Document source:
+ + + + + + +

1789 Le clergé et la noblesse face à la poussée du Tiers Etat (Jaurès HS 17)

dimanche 3 août 2008.
 

Qu’on songe bien, après avoir lu ces chapitres du cahier du Tiers État de Paris que dans tous les bailliages et sénéchaussées de France, le Tiers État affirmait le même principe, adoptait la même méthode, proclamait les mêmes droits de l’homme et de la nation, la même nécessité du vote par tête, la même tactique de l’impôt subordonné au vote de la Constitution et on comprendra quelle force irrésistible et une, émanée de la conscience même du pays, portaient en eux les députés du Tiers.

En face de ce Tiers-État, si uni, le clergé et la noblesse sont affaiblis par de profondes divisions dont leurs cahiers portent la marque. D’abord il n’y a pas une très grande bienveillance de la noblesse pour le clergé qui, en matière d’impôt, est encore plus privilégié qu’elle. Ensuite, dans le clergé, comme nous l’avons vu, il y a pour ainsi dire deux ordres ou même deux classes : le haut clergé splendidement doté, le bas clergé maigrement payé et accablé de dédains.

La lutte va si loin que, dès les premières semaines qui suivent la Convocation des États Généraux les prêtres qui veulent se réunir au Tiers-État invitent la nation à gager et hypothéquer les dettes de l’État sur les biens ecclésiastiques : c’était frapper la haute Église au cœur.

C’est le 27 juin que la minorité du clergé réunie hors de la présence des grands dignitaires déclare : « Que les propriétés de l’Église soumises comme les biens laïques au payement des taxes nécessaires pour la défense et la prospérité de l’État, serviront également d’hypothèque et de gage à l’acquittement de la dette nationale, lorsqu’elle aura été reconnue et dûment vérifiée. » De là à la nationalisation des biens d’Église il n’y a qu’un pas et il est curieux de constater que cette grande mesure d’expropriation, la plus révolutionnaire et la plus féconde, la plus détestée aussi de l’Église qui la dénonce aujourd’hui encore ait été d’abord suggérée par le clergé lui-même poussé à bout. Dans la noblesse, mêmes tiraillements, mêmes rivalités entre la pauvre noblesse rurale ou militaire et la noblesse de Cour. Mais de plus il y avait dans ce qu’on pourrait appeler la conscience politique et sociale des nobles une contradiction insoluble.

D’une part, ils tenaient beaucoup à leurs privilèges. Il est vrai qu’en bien des cahiers ils offrent le sacrifice de leur privilège en matière d’impôt : mais presque partout ils maintiennent le vote par ordre.

Or celui-ci, en assurant à la noblesse une primauté politique, rendait illusoire la concession d’ordre social qu’elle annonçait, car elle pouvait toujours la reprendre ; et d’ailleurs elle entendait bien, avec le vote par ordre, sauver tous ses droits féodaux, toutes les rentes foncières, tous les droits de champart et autres qu’elle prélevait sur les paysans ; elle dénonce dans la plupart de ses cahiers le rachat obligatoire des droits féodaux comme une atteinte à la propriété et elle inaugure pour les défendre la manœuvre si souvent renouvelée depuis par la grande propriété foncière, par le parti agrarien et antisémite. Elle prétend que l’abolition des droits féodaux fera le jeu des « capitalistes », parce qu’en simplifiant la propriété elle va en rendre plus facile l’accumulation aux mains des manieurs d’argent.

+ + + + + + +

Informations affichées:
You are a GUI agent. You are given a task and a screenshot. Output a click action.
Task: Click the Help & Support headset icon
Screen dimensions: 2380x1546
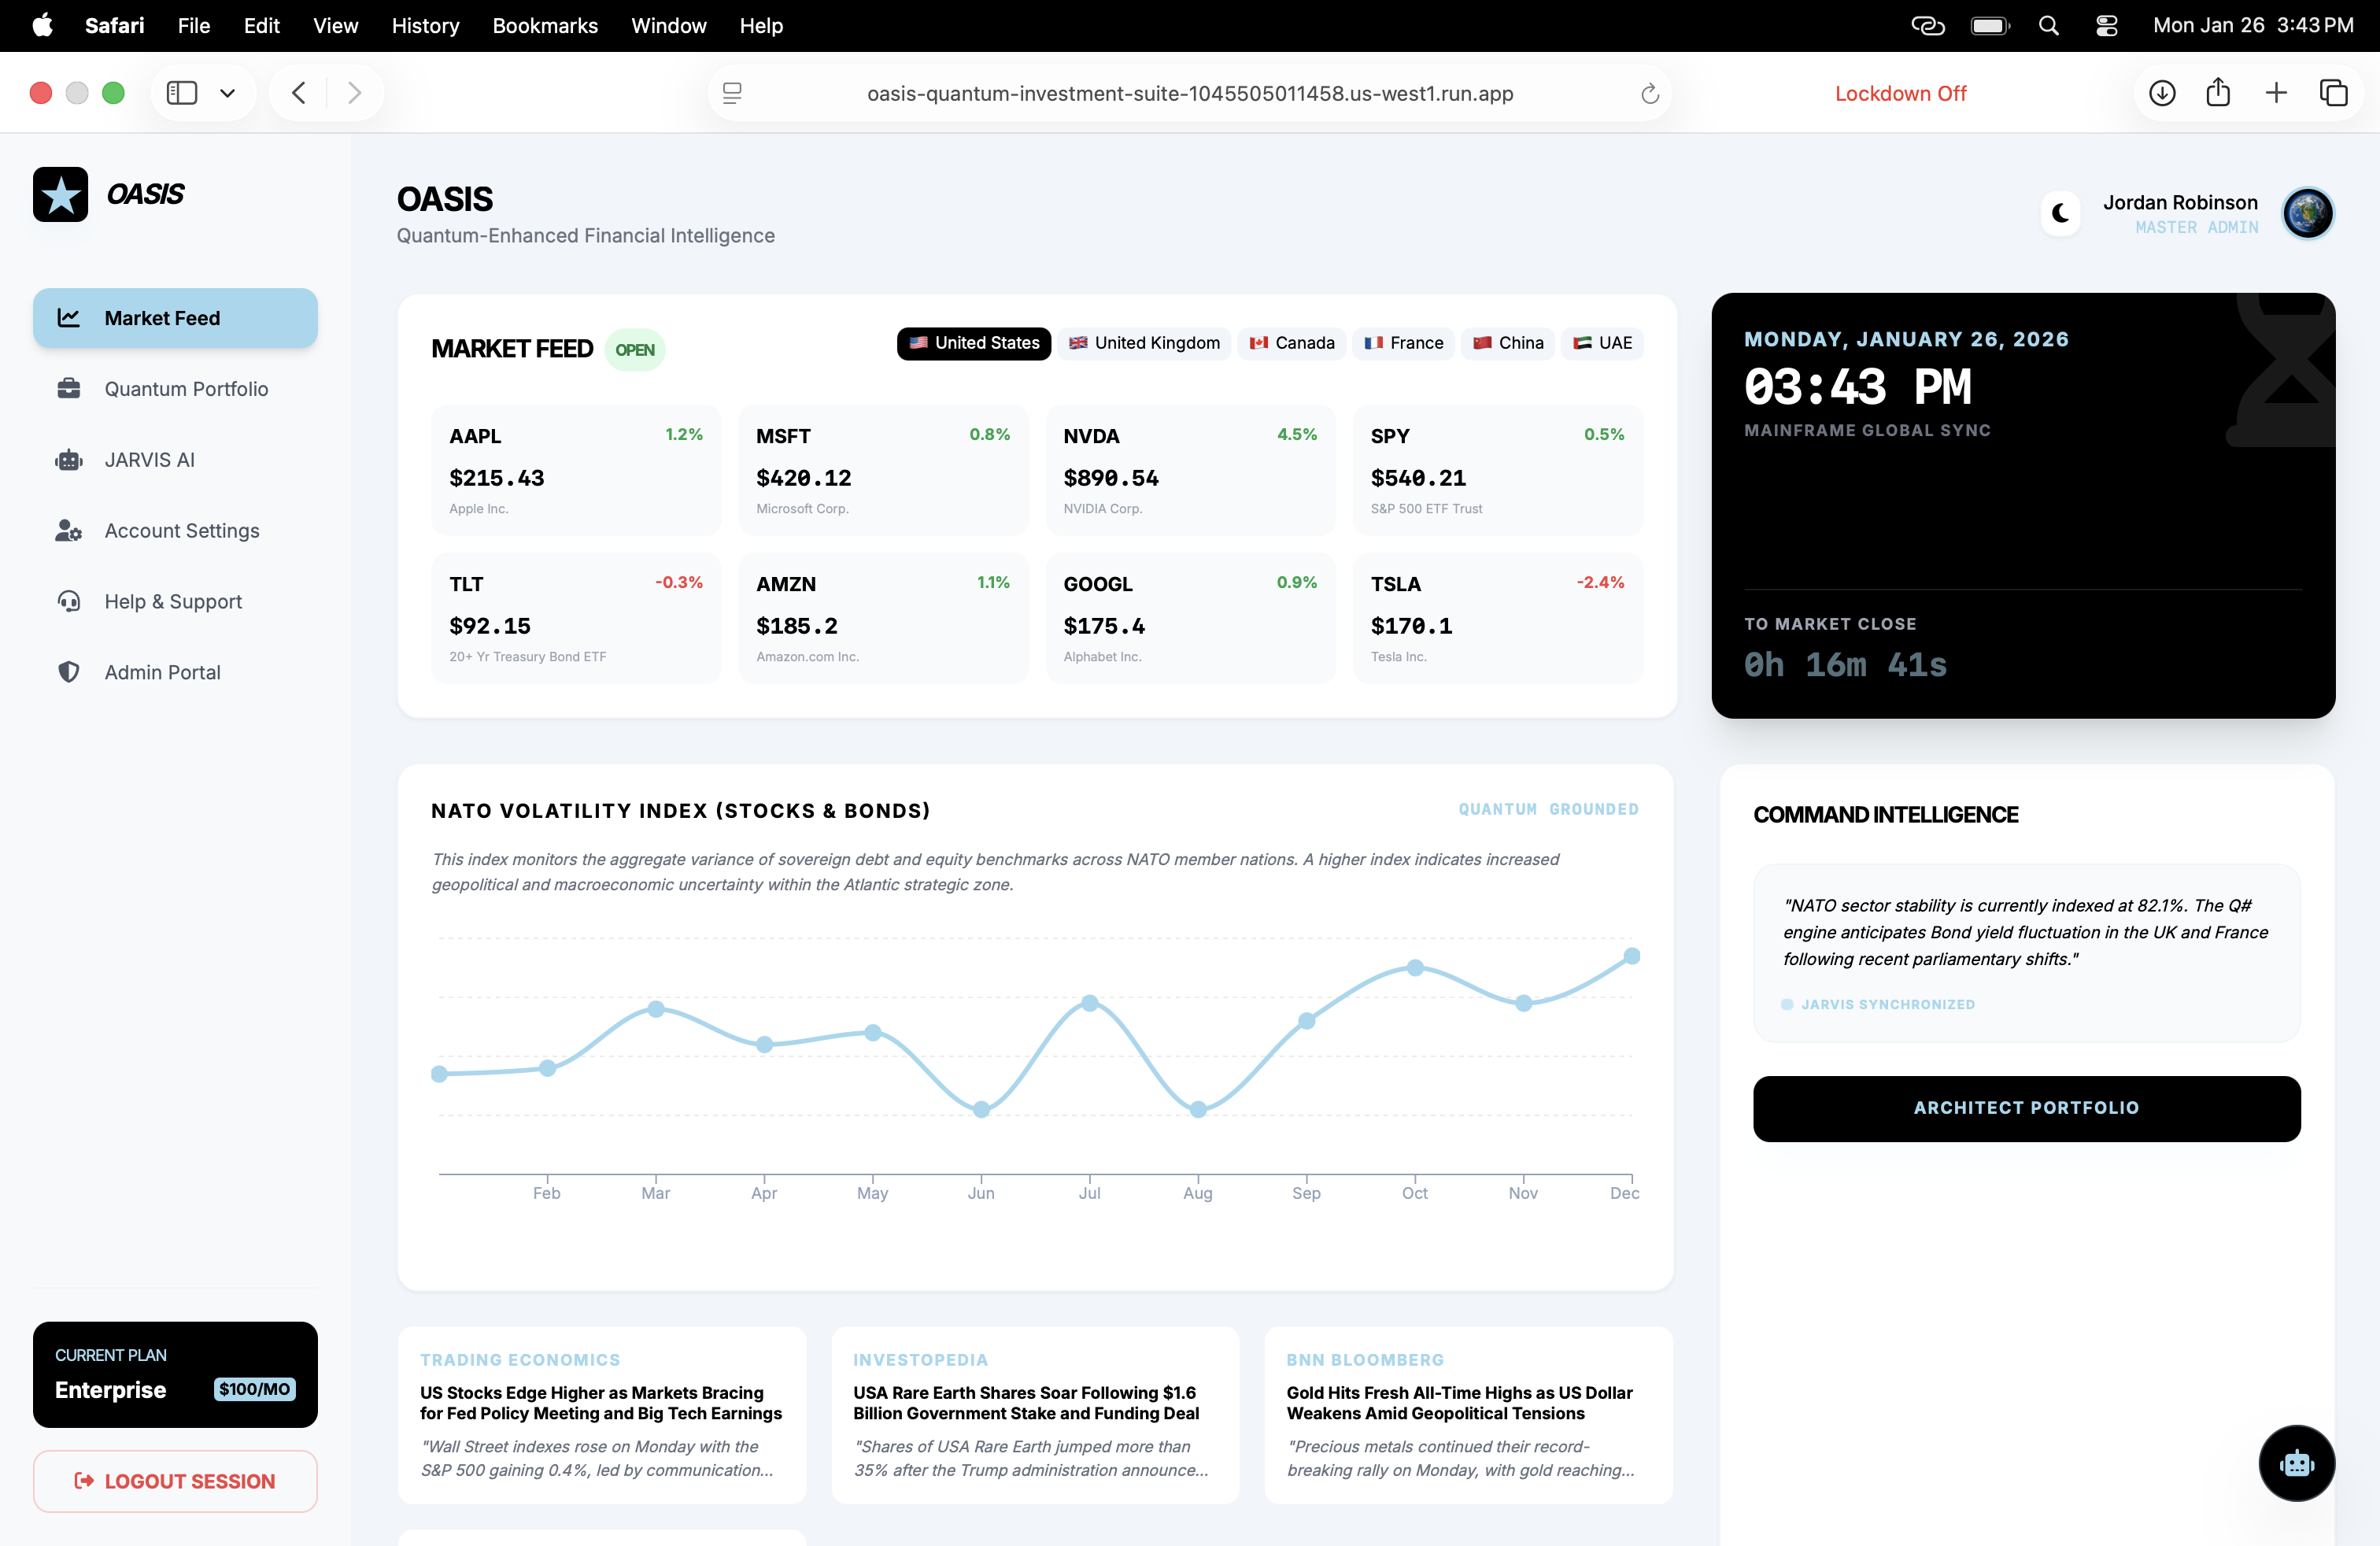point(68,601)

+ + + + + + +

Travail à faire:
[A] D'après le texte sur le clergé et la noblesse face au Tiers État, à quelle date la minorité du clergé fait-elle sa déclaration sur les propriétés de l'Église ?
[B] Extrayez du texte sur le clergé et la noblesse le passage compris entre « En face de ce » et « accablé de dédains. », ces deux bornes incluses.
[C] Poursuivez le texte sur le clergé et la noblesse face au Tiers État à partir de l'endroit où il s'arrête.

Réponses:
[A] Le 27 juin.

[B]
En face de ce Tiers-État, si uni, le clergé et la noblesse sont affaiblis par de profondes divisions dont leurs cahiers portent la marque. D’abord il n’y a pas une très grande bienveillance de la noblesse pour le clergé qui, en matière d’impôt, est encore plus privilégié qu’elle. Ensuite, dans le clergé, comme nous l’avons vu, il y a pour ainsi dire deux ordres ou même deux classes : le haut clergé splendidement doté, le bas clergé maigrement payé et accablé de dédains.

[C]
Et nous savons bien en effet que tant que l’ordre communiste ne sera pas réalisé, la propriété passera d’une classe à une autre classe sans que l’ensemble des citoyens, des producteurs y participe. Mais ce mouvement de la propriété n’est pas indifférent au peuple ; en immobilisant la terre aux mains des Seigneurs et de l’Église il eût fermé les voies à l’avenir. En déracinant le système féodal et la puissance de l’Église, il ne travaillait pas directement et immédiatement pour lui-même ; mais il suscitait la démocratie bourgeoise où le prolétariat paysan et ouvrier peut se développer enfin.

Aussi le réquisitoire des nobles contre les bourgeois riches, des féodaux contre les capitalistes ne réussira-t-il point à émouvoir le peuple de la Révolution.

Mais pendant que les nobles semblent s’obstiner ainsi à la défense du passé, ils suscitent aussi à leur façon le mouvement révolutionnaire. Je ne parle pas seulement de ceux que la généreuse philosophie du xviiie siècle avait touchés ; c’est comme élus de l’ordre de la noblesse que Lafayette, les Lameth, le duc de la Rochefoucauld-Liancourt entrent à la Constituante. Mais la noblesse presque toute entière, comme ordre, voulait un changement dans la Constitution politique.

Elle réclamait « la liberté », et elle entendait par là que la toute puissance royale devait être limitée, que le despotisme ministériel devait être contenu. Au fond, elle avait été vaincue par la royauté, et elle avait une revanche à prendre. Elle ne pouvait la prendre directement, par une révolte des grands feudataires nomme au quinzième siècle ou par une nouvelle Fronde. Elle ne pouvait plus espérer comme au temps du duc de Saint-Simon et de Fénelon qu’il lui suffirait de mettre la main sur un prince candide et timoré pour ressaisir ses droits.

Elle voyait donc avec une complaisance mêlée, il est vrai, de beaucoup d’inquiétude, le mouvement du Tiers-État. Elle s’imaginait, par une sorte de parasitisme révolutionnaire, qu’elle pourrait exploiter ce mouvement pour briser l’absolutisme royal, abaisser les intendants, représentants du pouvoir central, et reconstituer dans les provinces l’antique aristocratie.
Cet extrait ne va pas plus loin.